> _Problem description_
From the records below, give the number of lines that contain the string "green", without any other text.

══ Given data

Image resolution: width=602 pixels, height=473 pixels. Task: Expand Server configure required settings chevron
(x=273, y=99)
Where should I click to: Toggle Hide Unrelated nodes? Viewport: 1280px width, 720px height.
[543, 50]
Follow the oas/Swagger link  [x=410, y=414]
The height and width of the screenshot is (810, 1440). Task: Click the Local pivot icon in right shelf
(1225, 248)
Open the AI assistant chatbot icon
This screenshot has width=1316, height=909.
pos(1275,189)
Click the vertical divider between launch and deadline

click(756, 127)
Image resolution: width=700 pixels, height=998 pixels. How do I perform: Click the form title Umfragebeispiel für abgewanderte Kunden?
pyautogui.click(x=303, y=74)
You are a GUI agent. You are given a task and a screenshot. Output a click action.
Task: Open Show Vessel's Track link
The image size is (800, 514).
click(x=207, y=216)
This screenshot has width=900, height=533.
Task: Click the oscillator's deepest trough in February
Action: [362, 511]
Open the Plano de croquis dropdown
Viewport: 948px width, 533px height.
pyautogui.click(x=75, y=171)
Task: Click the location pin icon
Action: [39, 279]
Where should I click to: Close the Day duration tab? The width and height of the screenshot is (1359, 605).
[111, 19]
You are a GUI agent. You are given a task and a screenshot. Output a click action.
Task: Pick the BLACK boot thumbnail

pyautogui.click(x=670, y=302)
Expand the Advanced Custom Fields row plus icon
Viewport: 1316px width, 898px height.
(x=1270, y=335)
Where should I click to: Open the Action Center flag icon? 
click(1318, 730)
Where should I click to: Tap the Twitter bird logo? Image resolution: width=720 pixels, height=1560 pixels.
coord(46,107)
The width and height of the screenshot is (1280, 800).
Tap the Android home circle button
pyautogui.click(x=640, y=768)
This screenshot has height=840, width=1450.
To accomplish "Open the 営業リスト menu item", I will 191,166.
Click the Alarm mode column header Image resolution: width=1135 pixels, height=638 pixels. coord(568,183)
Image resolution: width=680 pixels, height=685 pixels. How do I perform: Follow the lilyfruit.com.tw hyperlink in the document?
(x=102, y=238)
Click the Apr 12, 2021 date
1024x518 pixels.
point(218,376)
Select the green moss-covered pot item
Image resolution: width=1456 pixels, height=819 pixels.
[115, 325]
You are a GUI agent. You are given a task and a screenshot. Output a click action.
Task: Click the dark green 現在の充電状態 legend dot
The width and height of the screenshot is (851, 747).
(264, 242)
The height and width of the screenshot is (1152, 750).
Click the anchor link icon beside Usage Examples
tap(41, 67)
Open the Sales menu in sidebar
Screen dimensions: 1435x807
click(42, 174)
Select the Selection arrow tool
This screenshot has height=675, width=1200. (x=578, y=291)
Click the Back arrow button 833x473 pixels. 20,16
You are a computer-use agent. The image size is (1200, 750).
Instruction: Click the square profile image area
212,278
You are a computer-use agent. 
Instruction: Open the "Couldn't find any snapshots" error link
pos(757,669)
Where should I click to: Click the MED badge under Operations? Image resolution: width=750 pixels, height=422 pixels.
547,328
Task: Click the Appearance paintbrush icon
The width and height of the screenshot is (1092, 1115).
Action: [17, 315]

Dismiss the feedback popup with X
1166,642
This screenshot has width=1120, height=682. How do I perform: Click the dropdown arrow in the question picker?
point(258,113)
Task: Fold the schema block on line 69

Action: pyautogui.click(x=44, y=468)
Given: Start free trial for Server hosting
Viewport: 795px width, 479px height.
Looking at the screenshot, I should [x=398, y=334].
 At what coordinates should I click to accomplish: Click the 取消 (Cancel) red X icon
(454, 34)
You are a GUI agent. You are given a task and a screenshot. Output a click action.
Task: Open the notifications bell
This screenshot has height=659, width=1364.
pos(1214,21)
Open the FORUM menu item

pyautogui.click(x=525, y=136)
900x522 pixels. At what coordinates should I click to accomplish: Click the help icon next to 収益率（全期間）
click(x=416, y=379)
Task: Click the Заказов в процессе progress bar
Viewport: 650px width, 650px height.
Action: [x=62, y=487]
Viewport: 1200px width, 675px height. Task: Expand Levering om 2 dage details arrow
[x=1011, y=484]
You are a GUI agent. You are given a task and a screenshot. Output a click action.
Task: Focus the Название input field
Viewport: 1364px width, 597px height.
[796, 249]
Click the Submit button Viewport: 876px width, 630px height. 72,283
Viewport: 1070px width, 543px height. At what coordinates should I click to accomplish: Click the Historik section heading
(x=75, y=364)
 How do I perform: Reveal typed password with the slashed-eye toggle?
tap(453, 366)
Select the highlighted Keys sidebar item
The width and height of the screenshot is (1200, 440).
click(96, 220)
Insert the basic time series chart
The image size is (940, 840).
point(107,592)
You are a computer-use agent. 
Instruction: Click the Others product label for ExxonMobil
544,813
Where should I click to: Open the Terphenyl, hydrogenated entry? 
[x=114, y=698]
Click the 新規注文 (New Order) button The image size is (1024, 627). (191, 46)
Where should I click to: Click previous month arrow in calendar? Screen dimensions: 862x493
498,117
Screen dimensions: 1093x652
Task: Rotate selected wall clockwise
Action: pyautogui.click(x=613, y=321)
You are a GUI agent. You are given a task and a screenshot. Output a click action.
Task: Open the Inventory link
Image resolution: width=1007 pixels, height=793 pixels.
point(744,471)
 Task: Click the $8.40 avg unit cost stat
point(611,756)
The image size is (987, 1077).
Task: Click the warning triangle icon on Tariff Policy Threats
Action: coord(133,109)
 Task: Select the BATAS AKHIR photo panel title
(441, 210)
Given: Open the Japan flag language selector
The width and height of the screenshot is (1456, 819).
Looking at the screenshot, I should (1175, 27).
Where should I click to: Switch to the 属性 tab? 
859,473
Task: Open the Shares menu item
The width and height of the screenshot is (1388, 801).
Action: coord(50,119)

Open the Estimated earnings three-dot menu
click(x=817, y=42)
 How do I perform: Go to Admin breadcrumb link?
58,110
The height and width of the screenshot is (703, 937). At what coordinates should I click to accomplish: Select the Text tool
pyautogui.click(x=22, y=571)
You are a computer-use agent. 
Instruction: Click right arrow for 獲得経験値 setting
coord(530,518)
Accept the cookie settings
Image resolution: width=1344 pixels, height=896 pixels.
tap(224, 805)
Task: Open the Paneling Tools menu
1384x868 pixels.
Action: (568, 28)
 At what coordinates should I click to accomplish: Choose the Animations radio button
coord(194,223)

════

> _Answer box_
2